EXERCISE REQUIREMENTS
Revise the passage on unity and measure, everything from "In all these" down to "undoubtedly to Anaximander.", replacing "indivisible unit" with "undivided unit" wherever it occurs.

TEXT SHOWN
######
Hence "to be one" means "to be indivisible" (being essentially a particular thing, distinct and separate in place or form or thought), or "to be whole and indivisible"; but especially "to be the first measure of each kind," and above all of quantity; for it is from this that it has been extended to the other categories. [20] Measure is that by which quantity is known, and quantity qua quantity is known either by unity or by number, and all number is known by unity. Therefore all quantity qua quantity is known by unity, and that by which quantities are primarily known is absolute unity.Thus unity is the starting point of number qua number. Hence in other cases too "measure" means that by which each thing is primarily known, and the measure of each thing is a unit—in length, breadth, depth, weight and speed.(The terms "weight" and "speed" are common to both contraries, for each of them has a double meaning; e.g., "weight" applies to that which has the least amount of gravity and also to that which has excess of it, and speed to that which has the least amount of motion and also to that which has excess of it; for even the slow has some speed, and the light some weight.)

In all these cases, then, the measure and starting-point is some indivisible unit (since even in the case of lines we treat the "one-foot line" as indivisible). For everywhere we require as our measure an indivisible unit; i.e., that which is simple either in quality or in quantity.Now where it seems impossible to take away or add, there the measure is exact.

1 The reference is undoubtedly to Anaximander.
######
(Source data)
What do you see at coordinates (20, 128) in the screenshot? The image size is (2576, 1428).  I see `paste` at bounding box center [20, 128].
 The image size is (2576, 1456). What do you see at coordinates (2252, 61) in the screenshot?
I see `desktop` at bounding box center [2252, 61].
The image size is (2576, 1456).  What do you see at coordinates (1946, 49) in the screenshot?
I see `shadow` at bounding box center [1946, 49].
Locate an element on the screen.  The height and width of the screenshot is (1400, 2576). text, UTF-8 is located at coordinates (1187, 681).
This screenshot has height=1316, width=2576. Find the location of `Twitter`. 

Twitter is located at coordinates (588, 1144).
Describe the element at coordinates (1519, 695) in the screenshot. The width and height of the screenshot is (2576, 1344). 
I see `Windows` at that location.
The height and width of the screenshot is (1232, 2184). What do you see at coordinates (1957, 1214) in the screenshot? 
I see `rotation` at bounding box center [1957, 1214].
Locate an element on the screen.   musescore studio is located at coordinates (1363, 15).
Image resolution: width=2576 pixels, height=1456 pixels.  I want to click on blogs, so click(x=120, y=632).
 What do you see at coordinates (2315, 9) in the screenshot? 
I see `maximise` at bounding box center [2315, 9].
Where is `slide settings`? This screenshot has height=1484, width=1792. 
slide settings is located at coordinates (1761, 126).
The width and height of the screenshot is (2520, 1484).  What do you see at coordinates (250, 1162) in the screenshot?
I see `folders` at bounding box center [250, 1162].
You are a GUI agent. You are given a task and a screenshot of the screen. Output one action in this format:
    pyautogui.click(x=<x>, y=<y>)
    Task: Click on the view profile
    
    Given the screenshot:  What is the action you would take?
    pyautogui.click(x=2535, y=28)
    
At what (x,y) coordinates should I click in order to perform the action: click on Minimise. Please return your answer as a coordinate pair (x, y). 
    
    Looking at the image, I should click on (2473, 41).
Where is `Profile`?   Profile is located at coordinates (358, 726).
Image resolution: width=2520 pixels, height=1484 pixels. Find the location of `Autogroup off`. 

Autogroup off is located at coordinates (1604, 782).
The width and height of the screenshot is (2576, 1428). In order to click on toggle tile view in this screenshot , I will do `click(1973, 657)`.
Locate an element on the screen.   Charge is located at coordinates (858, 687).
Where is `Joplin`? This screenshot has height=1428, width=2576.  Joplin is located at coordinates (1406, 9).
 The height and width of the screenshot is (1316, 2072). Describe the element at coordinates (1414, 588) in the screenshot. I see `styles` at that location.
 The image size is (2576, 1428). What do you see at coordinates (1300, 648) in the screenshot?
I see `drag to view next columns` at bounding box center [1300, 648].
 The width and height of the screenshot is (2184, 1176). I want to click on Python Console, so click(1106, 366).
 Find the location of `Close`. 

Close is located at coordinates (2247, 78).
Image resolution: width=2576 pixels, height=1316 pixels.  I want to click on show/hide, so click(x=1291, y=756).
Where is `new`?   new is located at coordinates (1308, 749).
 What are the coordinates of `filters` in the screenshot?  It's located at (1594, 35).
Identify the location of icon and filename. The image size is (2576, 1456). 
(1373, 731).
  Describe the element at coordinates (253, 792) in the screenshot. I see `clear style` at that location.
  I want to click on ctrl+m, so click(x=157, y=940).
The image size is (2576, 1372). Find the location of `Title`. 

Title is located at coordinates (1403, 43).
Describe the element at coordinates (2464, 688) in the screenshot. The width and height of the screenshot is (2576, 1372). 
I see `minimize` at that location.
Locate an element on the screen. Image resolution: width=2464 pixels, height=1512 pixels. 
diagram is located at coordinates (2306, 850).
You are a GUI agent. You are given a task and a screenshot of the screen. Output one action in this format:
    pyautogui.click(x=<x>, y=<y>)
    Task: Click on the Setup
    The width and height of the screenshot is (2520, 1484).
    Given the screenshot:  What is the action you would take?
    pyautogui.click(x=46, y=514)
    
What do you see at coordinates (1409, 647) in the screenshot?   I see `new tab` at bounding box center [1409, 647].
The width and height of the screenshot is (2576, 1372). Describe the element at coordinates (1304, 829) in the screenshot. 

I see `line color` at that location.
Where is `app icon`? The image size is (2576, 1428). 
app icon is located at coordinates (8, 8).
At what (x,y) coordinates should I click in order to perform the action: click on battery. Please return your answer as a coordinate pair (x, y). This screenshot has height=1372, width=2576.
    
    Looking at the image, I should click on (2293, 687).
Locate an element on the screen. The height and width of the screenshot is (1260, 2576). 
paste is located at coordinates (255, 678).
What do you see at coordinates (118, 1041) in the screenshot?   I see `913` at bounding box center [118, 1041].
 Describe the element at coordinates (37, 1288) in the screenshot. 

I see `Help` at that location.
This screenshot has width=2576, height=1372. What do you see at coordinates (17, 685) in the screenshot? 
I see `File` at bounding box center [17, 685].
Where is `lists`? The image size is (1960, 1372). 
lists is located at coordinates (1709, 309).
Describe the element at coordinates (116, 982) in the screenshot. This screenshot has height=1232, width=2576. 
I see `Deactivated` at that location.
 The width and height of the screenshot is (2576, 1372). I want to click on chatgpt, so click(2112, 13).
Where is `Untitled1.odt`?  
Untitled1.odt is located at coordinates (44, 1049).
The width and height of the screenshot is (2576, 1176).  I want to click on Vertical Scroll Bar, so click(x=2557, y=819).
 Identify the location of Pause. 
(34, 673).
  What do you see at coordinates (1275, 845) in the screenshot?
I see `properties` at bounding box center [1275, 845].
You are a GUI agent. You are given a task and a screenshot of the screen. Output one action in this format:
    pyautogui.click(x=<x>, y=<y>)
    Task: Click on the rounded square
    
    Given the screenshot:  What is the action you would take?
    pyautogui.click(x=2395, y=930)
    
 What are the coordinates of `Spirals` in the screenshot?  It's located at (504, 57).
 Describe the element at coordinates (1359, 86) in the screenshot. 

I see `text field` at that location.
######
SOLUTION BELOW
In all these cases, then, the measure and starting-point is some undivided unit (since even in the case of lines we treat the "one-foot line" as indivisible). For everywhere we require as our measure an undivided unit; i.e., that which is simple either in quality or in quantity.Now where it seems impossible to take away or add, there the measure is exact.

1 The reference is undoubtedly to Anaximander.